Re: SELECT cacheing

Tim Sweetman Fri, 08 Sep 2000 07:47:43 -0700
DeWitt - this started as a reply to the modperl mailing list, & I had a
look at File::Cache as my reply grew. See the end of this for the
relevant bit :) - think I've found a bug...

Drew Taylor wrote:
> 
> Roger Espel Llima wrote:
> >
> > I've written a very small module to cache SELECT results from DBI
> > requests.  The interface looks like:
> >
> >   use SelectCache;
> >
> >   my $db = whatever::get_a_handle();
> >   my $st = qq{ select this, that ... };
> >   my $rows = SelectCache::select($db, $st, 180);
> >
> > this returns an arrayref of rows (like the selectall_arrayref function),
> > and caches the result in a file, which gets reused for 180 seconds
> > instead of asking the db again.

"Storable" is probably a good way to store this sort of result.

> > The names of the cache files are the md5's of the select statement,
> > using the last hex digit as a subdirectory name.  There's no file
> > cleanup function; you can always do that from cron with find.
> >
> > This is all very simple, but it's pretty useful in combination with
> > mod_perl, to speed up things like showing the "latest 10 posts", on
> > frequently accessed webpages.

> > The question now is: is there any interest in releasing this?  I could
> > write some minimal docs and give it a 'proper' module name, if there's
> > interest.

This can be an extremely powerful approach to speeding up web
applications.
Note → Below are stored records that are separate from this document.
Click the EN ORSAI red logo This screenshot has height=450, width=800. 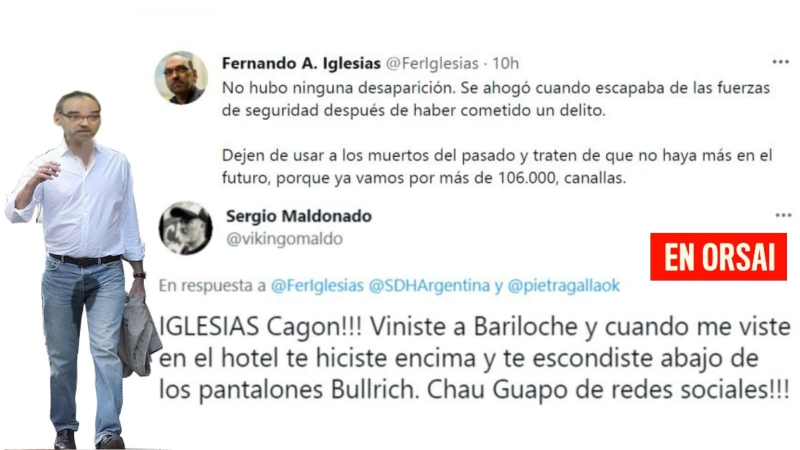click(x=718, y=257)
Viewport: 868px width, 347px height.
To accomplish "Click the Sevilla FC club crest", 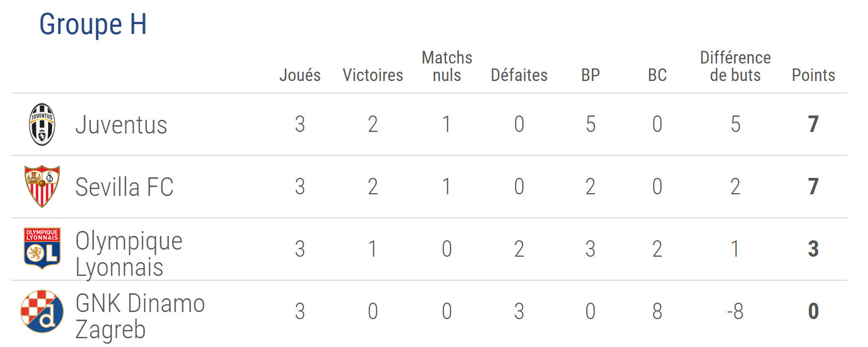I will (x=42, y=186).
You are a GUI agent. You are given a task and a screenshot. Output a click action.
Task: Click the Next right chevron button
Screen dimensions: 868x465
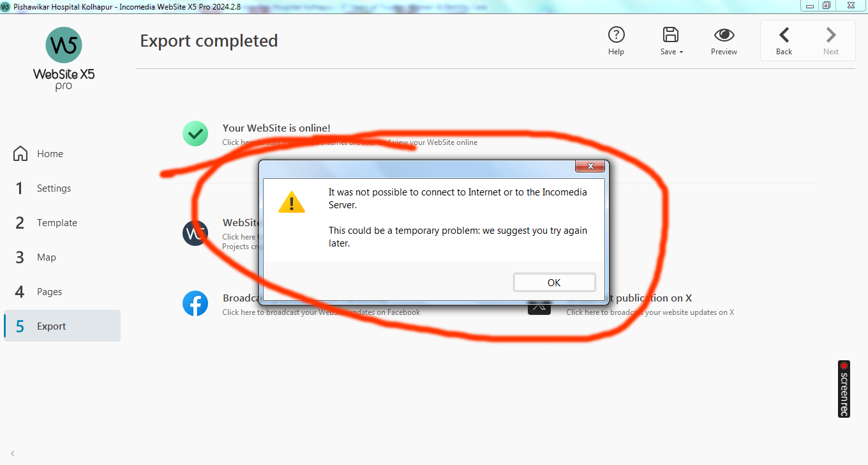coord(830,34)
We use a similar module which ended up fairly large - it
takes a method name & arguments, rather than an SQL string, meaning that
you can cache the result of operations other than SQL queries. It's also
grown several other enhancements: a mutual-exclusion-and-backoff
algorithm, so if one process is looking for the answer, others wait for
it rather than performing the same query at the same time, and several
ways to expire results that have become outdated (specifying lifetime,
or via timestamp files that get touched when major changes happen)

I always thought it'd make a good thing to CPANify but never got round
to it :(

The one thing I'd advise is: BE VERY CAREFUL WITH RACE CONDITIONS. You
can easily end up with something that will, in an unusual case, store
garbled data. I think you'd need to either use flock(), or write to
files then rename them, since rename is an atomic operation - and I
don't know how well that works under OSs other than UNIXes.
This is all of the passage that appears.